# Listed records start
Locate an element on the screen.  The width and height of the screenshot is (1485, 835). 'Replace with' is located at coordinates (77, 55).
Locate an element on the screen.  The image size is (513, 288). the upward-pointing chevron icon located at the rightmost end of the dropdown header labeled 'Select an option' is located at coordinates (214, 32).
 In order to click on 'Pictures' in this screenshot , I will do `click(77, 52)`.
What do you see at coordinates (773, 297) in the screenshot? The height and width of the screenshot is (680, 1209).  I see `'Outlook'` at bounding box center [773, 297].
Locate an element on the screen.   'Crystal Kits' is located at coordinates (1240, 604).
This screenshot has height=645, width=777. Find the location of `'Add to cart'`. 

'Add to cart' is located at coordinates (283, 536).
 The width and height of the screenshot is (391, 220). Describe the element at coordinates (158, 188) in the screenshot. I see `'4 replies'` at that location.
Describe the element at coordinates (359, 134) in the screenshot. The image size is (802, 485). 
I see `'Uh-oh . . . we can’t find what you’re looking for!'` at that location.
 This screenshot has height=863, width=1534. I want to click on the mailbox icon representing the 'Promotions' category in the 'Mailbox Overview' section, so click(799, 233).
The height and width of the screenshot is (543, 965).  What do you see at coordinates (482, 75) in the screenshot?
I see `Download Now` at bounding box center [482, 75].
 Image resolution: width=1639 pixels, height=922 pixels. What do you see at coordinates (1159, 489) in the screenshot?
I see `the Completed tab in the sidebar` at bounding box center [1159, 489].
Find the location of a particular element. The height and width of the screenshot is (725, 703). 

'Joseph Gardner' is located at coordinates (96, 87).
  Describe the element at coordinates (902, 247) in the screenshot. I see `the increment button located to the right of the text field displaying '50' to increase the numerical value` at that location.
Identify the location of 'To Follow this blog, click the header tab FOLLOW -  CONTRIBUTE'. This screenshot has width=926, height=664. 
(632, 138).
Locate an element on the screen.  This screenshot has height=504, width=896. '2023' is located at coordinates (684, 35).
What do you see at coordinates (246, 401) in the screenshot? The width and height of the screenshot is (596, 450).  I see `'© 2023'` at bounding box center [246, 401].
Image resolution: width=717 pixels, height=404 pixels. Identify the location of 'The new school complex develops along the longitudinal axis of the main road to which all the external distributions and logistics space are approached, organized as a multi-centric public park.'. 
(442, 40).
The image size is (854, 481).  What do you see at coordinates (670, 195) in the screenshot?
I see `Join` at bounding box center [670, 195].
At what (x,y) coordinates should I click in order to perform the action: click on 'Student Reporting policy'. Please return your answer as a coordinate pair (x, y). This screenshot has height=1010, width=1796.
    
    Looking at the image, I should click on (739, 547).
# Listed records end
§ Objective
From the records above, pick out every line that contains the string "resolution", matching case exactly, and copy each one.

§ Output below
 Image resolution: width=1639 pixels, height=922 pixels. What do you see at coordinates (1159, 489) in the screenshot?
Image resolution: width=717 pixels, height=404 pixels. Identify the location of 'The new school complex develops along the longitudinal axis of the main road to which all the external distributions and logistics space are approached, organized as a multi-centric public park.'. 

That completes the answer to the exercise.